The Washington PostDemocracy Dies in Darkness

Moco schools chief calls for three-year moratorium on standardized testing

Montgomery County Superintendent Joshua Starr said Monday that the country needs a three-year moratorium on standardized testing and needs to “stop the insanity” of  evaluating teachers according to student test scores because it is based on “bad science.” He also said that the best education reform the country has had is actually health-care reform.

Starr, who heads the  largest school system in Maryland and the 17th largest in the country, solidified his role as a prominent and thoughtful critic of federal education policy as he challenged major initiatives launched by the administration and the reform community. Speaking on a panel at a Washington Post Live education event, Starr said that the country’s education establishment is trying to do many things at once, specifically:

* Implement Race to the Top reforms that states promised to put in place in exchange for federal education dollars that the Obama administration gave out through a contest. Those reforms include expanding charter schools and evaluating teachers by using students standardized test scores to determine a teacher’s “value.”

* Implement waivers that the Obama administration gave to those states that agreed to implement Education Department-supported reforms in exchange for an exemption from onerous No Child Left Behind mandates.

* Implement Common Core State Standards and create new standardized assessments that align with them.

Starr said that states and school systems can’t do all of these things at once, and concluded, “We need a three-year moratorium on all standardized tests.”

He also said it was wrong to evaluate teachers based on the scores their students get on standardized tests because the method that is is based on “bad science.” He noted that he had previously worked in the New York City Department of Education, the nation’s largest school system, where was director of school performance and accountability. It became clear, he said, that the formulas used to assess a teacher’s value with the use of test scores had huge margins of error, as much as 55 points. While he said he is sure that President Obama and Education Secretary Arne Duncan have the best of intentions, they are wrong to embrace this assessment method.
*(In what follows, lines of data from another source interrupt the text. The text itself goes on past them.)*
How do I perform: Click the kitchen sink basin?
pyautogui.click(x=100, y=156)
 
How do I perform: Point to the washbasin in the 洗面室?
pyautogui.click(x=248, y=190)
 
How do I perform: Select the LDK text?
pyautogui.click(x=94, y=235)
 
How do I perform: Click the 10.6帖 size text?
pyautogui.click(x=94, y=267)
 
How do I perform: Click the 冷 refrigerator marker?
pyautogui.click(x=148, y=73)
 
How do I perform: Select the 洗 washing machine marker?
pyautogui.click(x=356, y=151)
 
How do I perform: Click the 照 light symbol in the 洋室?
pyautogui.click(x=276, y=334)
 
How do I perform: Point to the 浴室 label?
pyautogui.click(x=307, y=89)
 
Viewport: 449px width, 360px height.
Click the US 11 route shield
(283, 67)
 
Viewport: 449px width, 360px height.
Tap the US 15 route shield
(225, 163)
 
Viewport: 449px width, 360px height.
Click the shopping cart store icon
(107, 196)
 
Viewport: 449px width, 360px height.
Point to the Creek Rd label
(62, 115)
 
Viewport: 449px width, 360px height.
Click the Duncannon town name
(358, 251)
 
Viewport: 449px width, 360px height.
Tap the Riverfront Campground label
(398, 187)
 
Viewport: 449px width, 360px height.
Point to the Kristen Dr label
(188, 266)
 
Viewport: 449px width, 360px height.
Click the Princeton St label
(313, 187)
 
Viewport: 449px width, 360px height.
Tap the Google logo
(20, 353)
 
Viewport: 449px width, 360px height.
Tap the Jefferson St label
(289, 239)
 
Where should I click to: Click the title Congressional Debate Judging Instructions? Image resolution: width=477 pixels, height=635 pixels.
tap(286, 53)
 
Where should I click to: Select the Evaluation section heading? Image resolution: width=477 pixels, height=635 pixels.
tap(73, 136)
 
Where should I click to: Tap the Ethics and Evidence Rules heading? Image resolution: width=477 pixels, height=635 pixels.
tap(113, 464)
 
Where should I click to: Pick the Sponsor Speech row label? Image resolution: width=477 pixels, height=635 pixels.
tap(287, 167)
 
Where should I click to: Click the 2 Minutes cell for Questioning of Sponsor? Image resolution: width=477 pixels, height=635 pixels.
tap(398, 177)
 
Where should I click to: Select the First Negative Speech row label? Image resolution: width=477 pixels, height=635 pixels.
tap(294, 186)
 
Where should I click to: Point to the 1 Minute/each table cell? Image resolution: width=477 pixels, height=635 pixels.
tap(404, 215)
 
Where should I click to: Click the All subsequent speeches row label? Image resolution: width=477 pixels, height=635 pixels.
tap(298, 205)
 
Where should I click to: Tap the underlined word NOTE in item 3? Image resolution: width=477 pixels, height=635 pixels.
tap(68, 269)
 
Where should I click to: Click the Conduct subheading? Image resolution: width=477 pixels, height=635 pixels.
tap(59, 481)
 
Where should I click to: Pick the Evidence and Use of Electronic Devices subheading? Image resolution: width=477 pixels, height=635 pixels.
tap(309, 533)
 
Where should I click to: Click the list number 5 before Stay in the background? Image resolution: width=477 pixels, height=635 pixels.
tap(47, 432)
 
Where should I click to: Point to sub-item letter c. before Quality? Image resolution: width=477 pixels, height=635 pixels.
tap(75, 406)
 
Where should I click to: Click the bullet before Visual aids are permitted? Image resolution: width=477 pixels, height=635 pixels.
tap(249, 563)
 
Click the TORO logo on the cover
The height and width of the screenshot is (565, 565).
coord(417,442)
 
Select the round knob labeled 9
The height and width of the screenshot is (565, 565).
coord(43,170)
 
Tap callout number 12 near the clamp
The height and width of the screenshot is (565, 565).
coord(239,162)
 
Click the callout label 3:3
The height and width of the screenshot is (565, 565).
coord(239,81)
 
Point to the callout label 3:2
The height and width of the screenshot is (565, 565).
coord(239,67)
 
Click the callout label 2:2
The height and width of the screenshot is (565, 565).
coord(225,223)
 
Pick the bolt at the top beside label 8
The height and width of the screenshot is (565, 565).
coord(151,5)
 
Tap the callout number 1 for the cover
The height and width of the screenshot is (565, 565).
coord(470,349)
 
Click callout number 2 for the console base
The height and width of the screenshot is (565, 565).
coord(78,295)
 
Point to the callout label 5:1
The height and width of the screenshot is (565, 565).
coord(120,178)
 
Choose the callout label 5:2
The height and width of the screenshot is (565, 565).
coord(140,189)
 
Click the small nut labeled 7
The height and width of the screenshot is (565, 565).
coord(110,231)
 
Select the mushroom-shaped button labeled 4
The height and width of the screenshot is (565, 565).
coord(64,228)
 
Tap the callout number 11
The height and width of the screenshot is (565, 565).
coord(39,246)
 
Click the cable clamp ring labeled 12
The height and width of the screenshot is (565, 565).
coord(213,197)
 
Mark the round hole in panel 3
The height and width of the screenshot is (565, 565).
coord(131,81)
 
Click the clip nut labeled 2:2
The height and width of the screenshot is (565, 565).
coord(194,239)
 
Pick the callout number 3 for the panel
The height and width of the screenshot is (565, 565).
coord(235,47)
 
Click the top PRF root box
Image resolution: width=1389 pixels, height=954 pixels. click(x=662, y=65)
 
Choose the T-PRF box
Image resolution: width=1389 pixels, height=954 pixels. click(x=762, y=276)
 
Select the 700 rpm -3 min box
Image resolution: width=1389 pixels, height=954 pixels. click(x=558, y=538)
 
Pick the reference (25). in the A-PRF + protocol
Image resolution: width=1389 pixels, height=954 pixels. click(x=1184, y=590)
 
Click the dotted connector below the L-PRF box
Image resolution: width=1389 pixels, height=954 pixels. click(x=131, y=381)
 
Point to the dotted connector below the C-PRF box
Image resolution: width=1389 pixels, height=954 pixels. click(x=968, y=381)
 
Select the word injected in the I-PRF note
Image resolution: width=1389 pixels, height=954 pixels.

In Montgomery County, standardized test scores have no percentage weight in teacher evaluations.

In fact, he said that a good way to create assessments for Common Core-aligned curriculum would be to crowd-source the development and let teachers design them rather than have corporations do it. He criticized policies that help make public education
“a private commodity.”

Asked what he would do if he had the power to make one change to improve teaching, he said he would find more time for teachers to collaborate with each other. And he said that all of the emphasis on innovation in the classroom is well and good, but it doesn’t address the fact that 22 percent of the country’s children live in poverty and that the effects of that affect student achievement.

“Health care reform is the best education reform we’ve had in this country,” he said.

From Starr’s lips to President Obama’s ears.